-- RECORDS FOR THIS TASK follows --
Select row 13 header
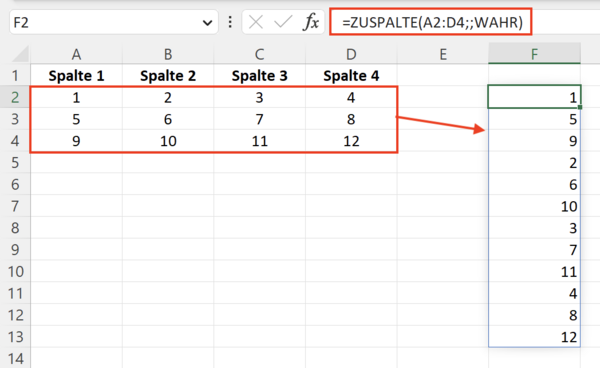click(15, 337)
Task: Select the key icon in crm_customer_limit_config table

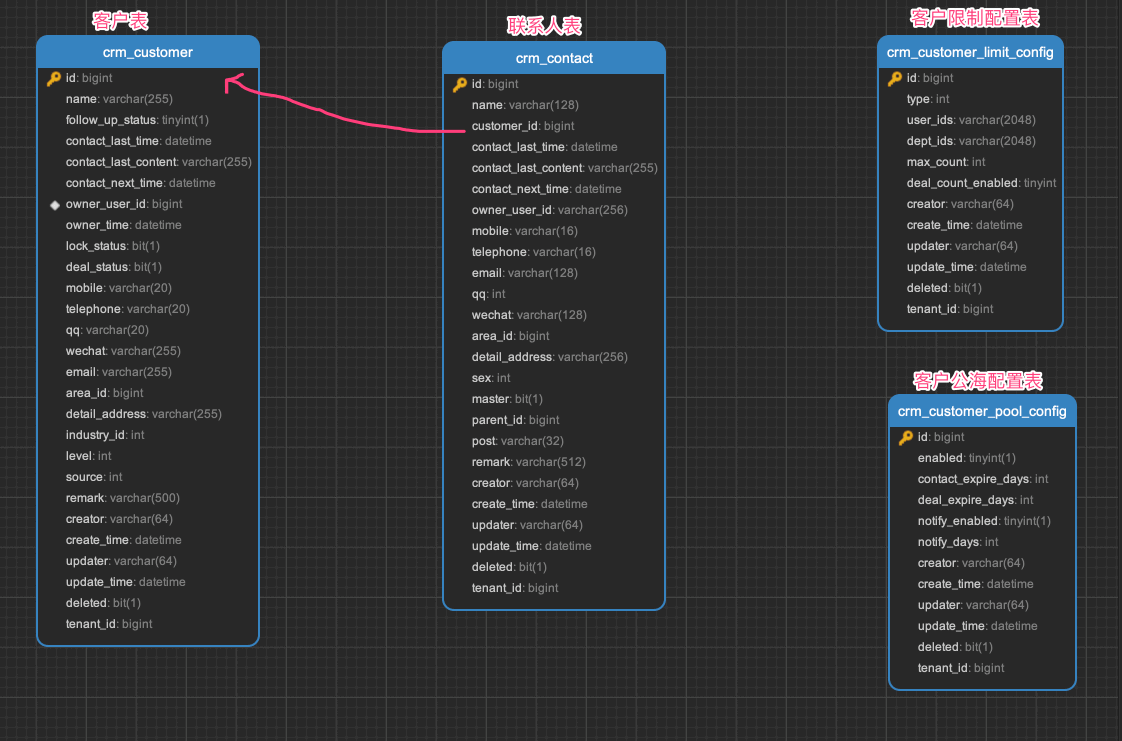Action: [x=895, y=78]
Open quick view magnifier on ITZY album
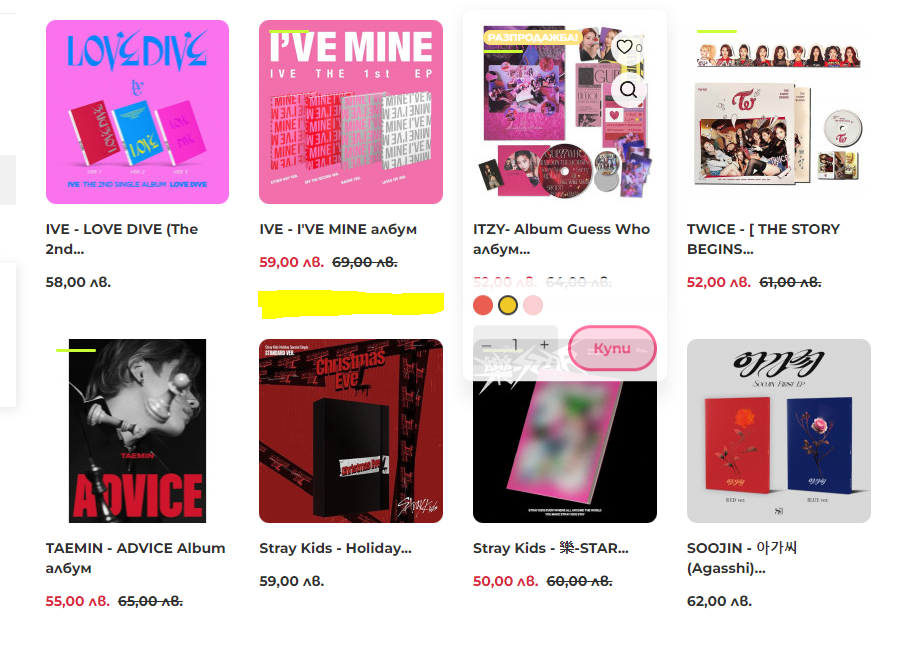This screenshot has height=645, width=907. pos(628,90)

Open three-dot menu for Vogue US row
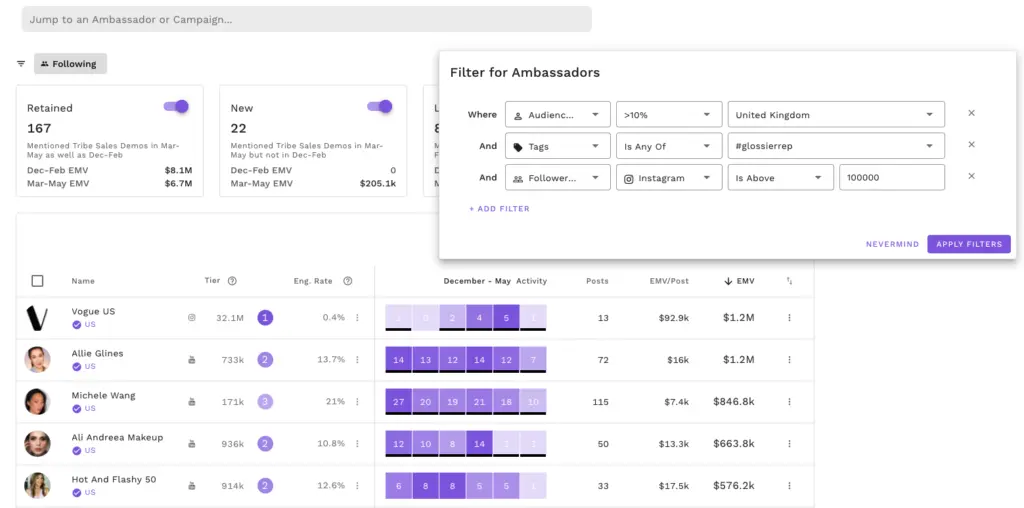(x=789, y=318)
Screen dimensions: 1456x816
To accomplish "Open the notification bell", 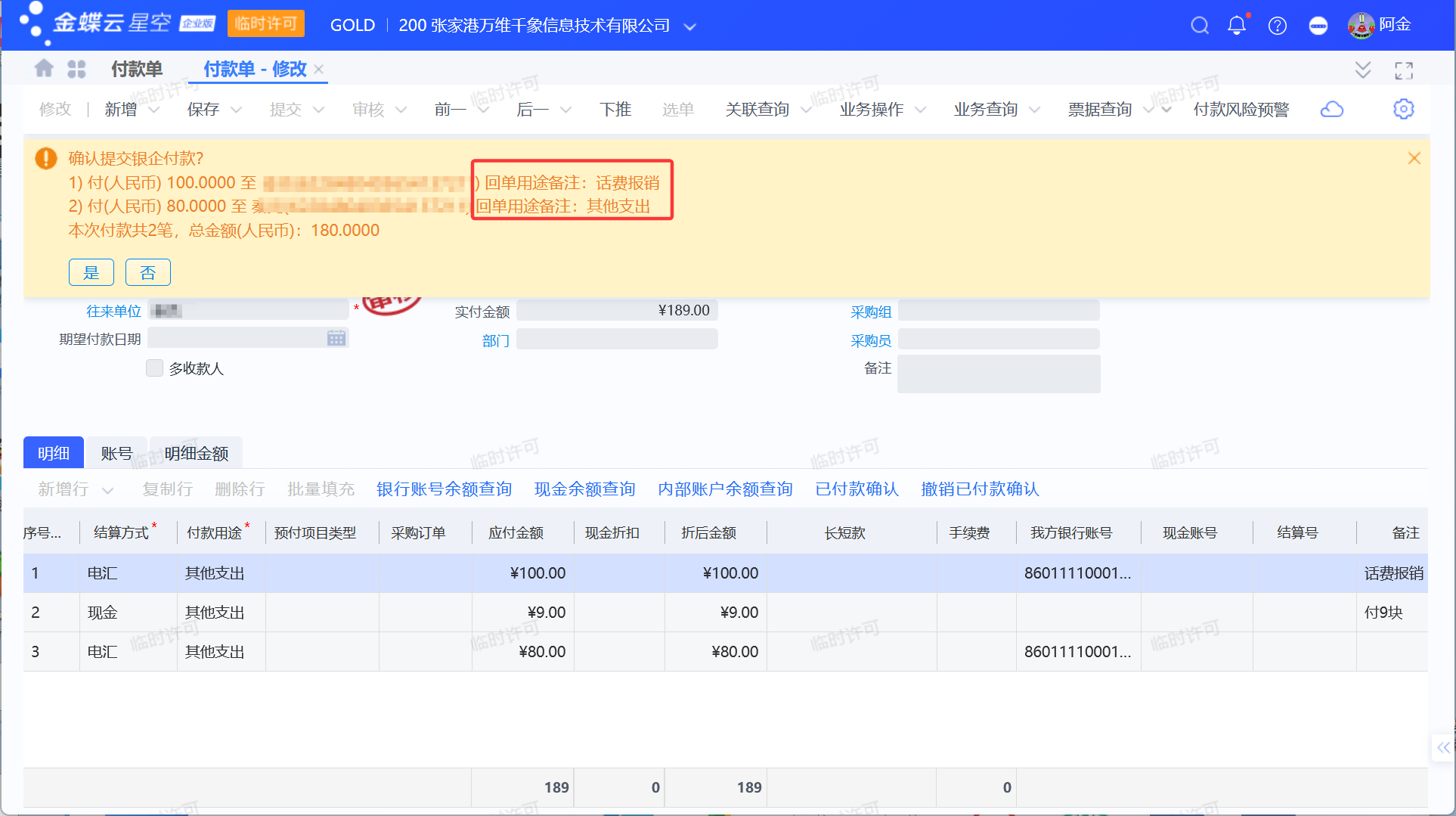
-- RECORDS FOR THIS TASK concluded --
▸ **AIM OF THE EXERCISE**:
Print the material in full and exactly, minus the pictures.

▸ **TASK SOLUTION**:
Select row 13 header
click(15, 337)
Task: Select the key icon in crm_customer_limit_config table

Action: [x=895, y=78]
Open quick view magnifier on ITZY album
This screenshot has height=645, width=907. pos(628,90)

Open three-dot menu for Vogue US row
(x=789, y=318)
Screen dimensions: 1456x816
To accomplish "Open the notification bell", 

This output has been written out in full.